Things to consider include waterproofing (both clothes and footwear), the benefits of many thinner layers as opposed to few thick layers, wearing a hat, and having shoes/boots with plenty of grip for those icy days.


A good balance

Exercising and eating well are good habits all year round both for physical and mental health reasons. You can tweak your diet according to the season if your activity levels change. The more overweight and sedentary a person is, the greater their risk of diabetes, heart disease, stroke, and also serious illness as a result of coronavirus.

Be careful when exercising strenuously in very cold weather though, so when the temperature has plunged maybe exercise indoors or go in for something a bit lighter.

You’re not alone

Caring for your own health and wellbeing doesn’t mean doing it all yourself.
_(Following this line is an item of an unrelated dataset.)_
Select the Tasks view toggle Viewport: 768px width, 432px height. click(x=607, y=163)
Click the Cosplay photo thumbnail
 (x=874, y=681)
It also means working with others to keep on top of any existing health conditions you may have and managing your symptoms and your medication. Keep in touch with those who are treating you, whether that’s your GP, consultant or a therapist. Remember that pharmacists are highly-trained medical professionals so they can advise you on many minor ailments too.

How are you feeling?

Check in on yourself regularly too. You know yourself best, so you know when something’s not right. Ask yourself whether you need to get yourself checked out by a healthcare professional. Remember, the sooner you’re checked, the sooner you can either have peace of mind or you can start to receive the treatment you need. Problems can grow if you don’t act promptly.

Plan ahead

Planning ahead is a very good way to keep on top of your health and wellbeing. By making sure you have what you need for different eventualities, for example by organising repeat prescriptions, by keeping a well-stocked medicine cabinet and/or first aid kit, you not only make sure you can deal with situations with less fuss, you also reduce your worries and stress.

Where do I go when ……… happens?

As part of your planning, why not learn about what local health services there are at your disposal and when to use them? If you do that now it will help you get to the right service more quickly should you ever need it. Click here to find out more about accessing services during COVID-19.

Have a healthy, safe and warm winter.